If enacted, HB373 will change existing laws governing ambulance billing and payment practices. Specifically, the bill seeks to limit the fees charged for ambulance services to a commercially reasonable value, which will be determined based on payments for similar services from New Hampshire's insurance carriers. In the event of discrepancies over fees, the insurance commissioner will have exclusive jurisdiction to adjudicate such matters. This legislative change is anticipated to impact how both private and public safety agencies bill for their services, bringing greater clarity and fairness to the billing process.

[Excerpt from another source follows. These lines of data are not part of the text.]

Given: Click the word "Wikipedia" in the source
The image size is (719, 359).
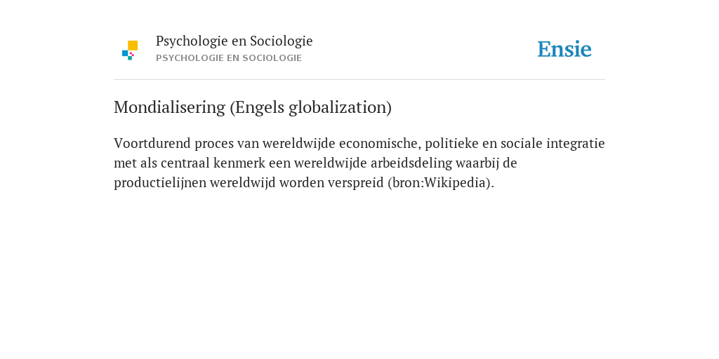Looking at the screenshot, I should [x=455, y=183].
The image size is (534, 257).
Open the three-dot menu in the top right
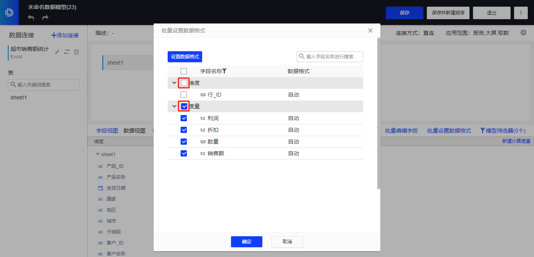(x=521, y=13)
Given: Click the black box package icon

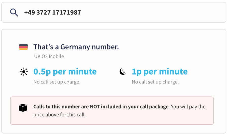Looking at the screenshot, I should [x=23, y=108].
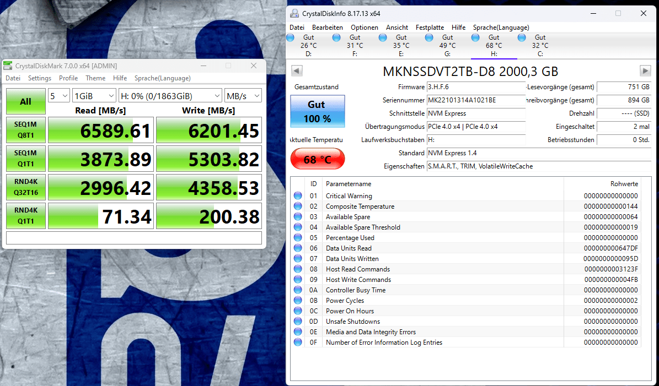
Task: Open Optionen menu in CrystalDiskInfo
Action: (365, 28)
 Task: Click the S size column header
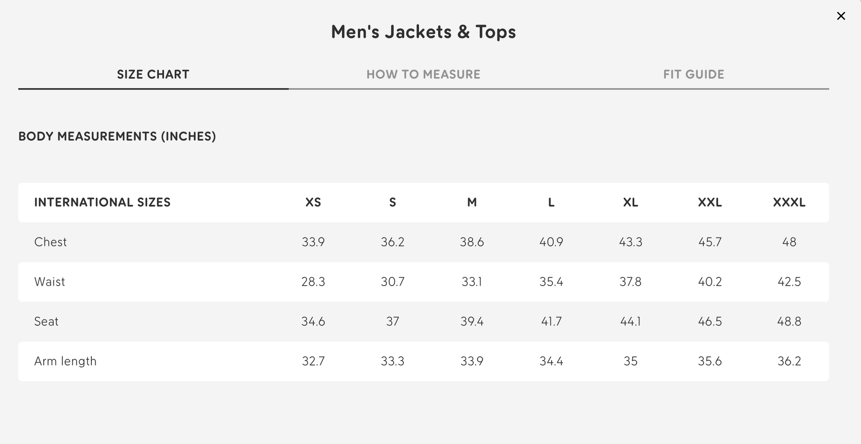393,202
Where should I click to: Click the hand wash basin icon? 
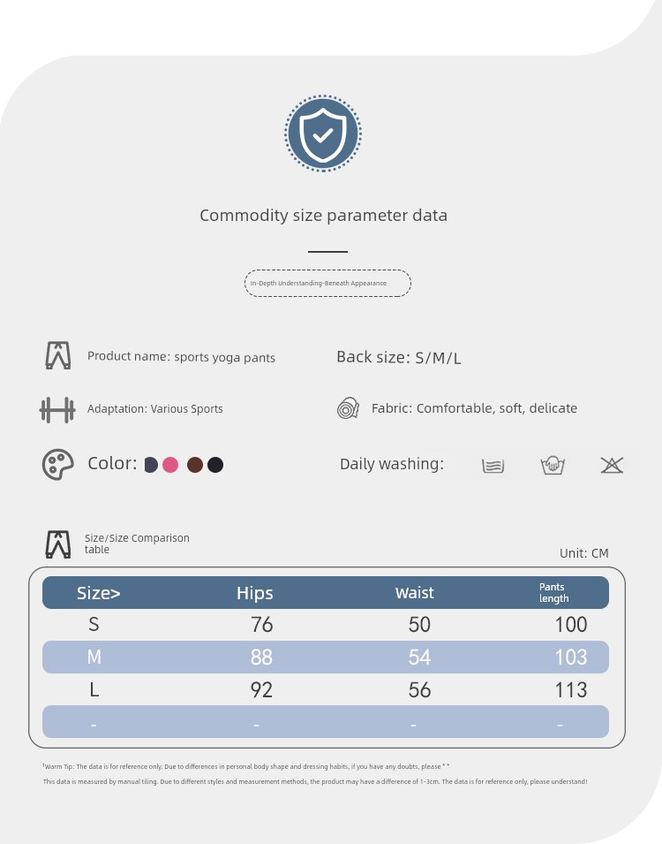click(x=553, y=465)
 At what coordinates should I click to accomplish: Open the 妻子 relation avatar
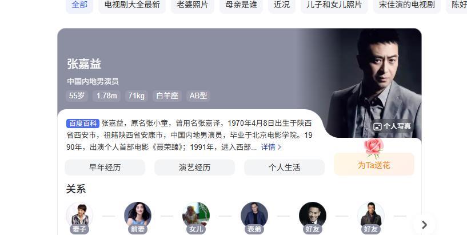coord(79,216)
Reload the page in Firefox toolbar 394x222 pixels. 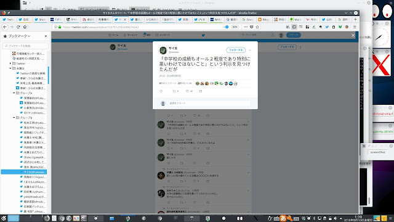point(18,27)
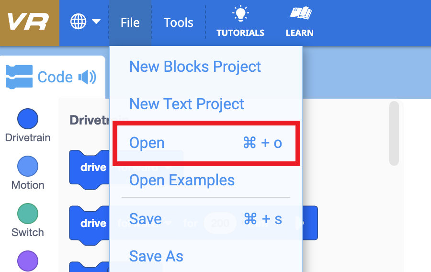Select the Motion block category
431x272 pixels.
28,166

House Bill 373 (HB373) aims to reform the billing practices for ambulance services, particularly concerning balance billing under the managed care law in New Hampshire. The bill prohibits ambulance service providers from issuing balance bills to patients who are covered by managed care plans for emergency medical services. Instead, it mandates that insurers reimburse ambulance providers directly, providing a framework for reasonable reimbursement based on comparable rates within the state. This aims to protect consumers from unexpected medical bills during emergencies when they are most vulnerable.
The bill has garnered discussions regarding its potential impact on insurance premiums and municipal revenues. While it aims to enhance consumer protections, there are concerns about how the definitions of 'commercially reasonable value' will be established and enforced, particularly in rural areas where service costs may differ significantly. Stakeholders like the New Hampshire Municipal Association suggest that the bill could affect local funding mechanisms for ambulance services, as a significant portion is traditionally sourced from local taxes. This could lead to budgetary challenges as municipalities might need to mediate disputes between insurers and providers.
The Insurance Department's projections regarding the fiscal implications of HB373 remain uncertain, as it suggests that a full actuarial study is required to gauge its effects on insurance premiums and revenue streams. The bill's implementation could potentially alter the financial landscape for emergency medical services, with ripple effects on health care spending at both state and local levels.